Anatomy jokes
What's the definition of disgusting?
Sticking 5 oysters up your grandmother and sucking 6 out!
If your wife says: “What would you most like to do to my body?” “Identify it” is the wrong answer.
If your nose runs and your feet smell, you are probably built upside down.
Despite my devilish attitude, I have the heart of a small boy.
I keep it in a jar on my desk.
Someone stole my balls :(
Jack and Jill went up the hill so Jack could lick her candy, but Jack was in shock with a mouth full of cock, 'cause Jill's real name was Randy.
My balls are so purple that I use them as crayons, and I am not talking about the balls you play with.
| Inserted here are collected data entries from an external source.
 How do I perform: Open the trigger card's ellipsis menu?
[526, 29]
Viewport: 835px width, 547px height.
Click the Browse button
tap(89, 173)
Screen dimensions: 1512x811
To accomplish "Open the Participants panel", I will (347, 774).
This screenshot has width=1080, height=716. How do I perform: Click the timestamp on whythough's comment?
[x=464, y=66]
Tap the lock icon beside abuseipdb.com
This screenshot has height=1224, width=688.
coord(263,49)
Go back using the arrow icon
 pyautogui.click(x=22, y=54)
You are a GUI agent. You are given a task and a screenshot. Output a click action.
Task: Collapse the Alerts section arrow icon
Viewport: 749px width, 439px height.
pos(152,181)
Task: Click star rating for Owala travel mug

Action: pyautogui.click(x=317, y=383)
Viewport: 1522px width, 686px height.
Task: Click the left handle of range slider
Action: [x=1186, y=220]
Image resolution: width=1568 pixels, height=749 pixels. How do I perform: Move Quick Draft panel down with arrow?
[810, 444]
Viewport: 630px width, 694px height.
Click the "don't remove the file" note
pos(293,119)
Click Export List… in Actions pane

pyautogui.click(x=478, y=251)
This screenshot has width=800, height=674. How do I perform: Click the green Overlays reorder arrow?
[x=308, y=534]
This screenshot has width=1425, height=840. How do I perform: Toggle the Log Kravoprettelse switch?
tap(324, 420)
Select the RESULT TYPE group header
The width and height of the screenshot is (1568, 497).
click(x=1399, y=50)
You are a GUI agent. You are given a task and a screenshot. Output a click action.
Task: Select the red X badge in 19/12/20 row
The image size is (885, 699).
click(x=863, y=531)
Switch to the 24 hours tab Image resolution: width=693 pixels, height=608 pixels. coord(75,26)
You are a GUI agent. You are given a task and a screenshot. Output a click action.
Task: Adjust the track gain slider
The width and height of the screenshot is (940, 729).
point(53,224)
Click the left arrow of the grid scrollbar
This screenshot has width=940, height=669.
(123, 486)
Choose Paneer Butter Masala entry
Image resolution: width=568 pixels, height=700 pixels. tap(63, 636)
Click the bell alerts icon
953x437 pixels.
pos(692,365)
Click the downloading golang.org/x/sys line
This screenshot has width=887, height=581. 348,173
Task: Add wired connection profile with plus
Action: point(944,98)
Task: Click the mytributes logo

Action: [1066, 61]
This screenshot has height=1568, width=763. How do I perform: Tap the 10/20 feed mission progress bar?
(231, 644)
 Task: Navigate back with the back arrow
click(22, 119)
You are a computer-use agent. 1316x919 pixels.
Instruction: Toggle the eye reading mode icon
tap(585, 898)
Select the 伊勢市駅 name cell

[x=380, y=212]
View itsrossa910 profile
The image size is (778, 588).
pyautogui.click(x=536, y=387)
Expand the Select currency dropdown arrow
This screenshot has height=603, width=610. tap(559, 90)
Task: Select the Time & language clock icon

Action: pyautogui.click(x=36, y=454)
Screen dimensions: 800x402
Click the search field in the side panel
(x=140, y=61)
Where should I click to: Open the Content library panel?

I am talking about the boy balls.
What do you call a giraffe giving a blow job to another giraffe?
Getting neck!
Big mummy milkers...
Why are the towers working out? They have big thighs!
What do you call a deer with hooves in his ears?
Anything you want—he can’t hear you.
Kid: I got homework.
Mom: Ok, so?
Kid: I got a F in my balls.
What is long that Paul Walker can fit into his mouth? A long black tree.
What did the hairline say to the hat?
"We go way back..."
Why are butts salty?
Because there buttered!
Why do cows have big [udders]? Because they have big balls.
Me: Name all the planets.
Other person: Earth, Mars, Jupiter, Neptune, Mercury, Uranus.
Me: Not my anus!
Don't you just hate it when your grandmas always complaining about things getting stuck between her false teeth, like my foreskin?
A teacher walked up to me and said, "How did we get butt cracks?"
I was like 4, so I said, "You had an earthquake on your booty."
Bootylicious lol
A butt saw the toilet and said, "Shit, I'm sick!"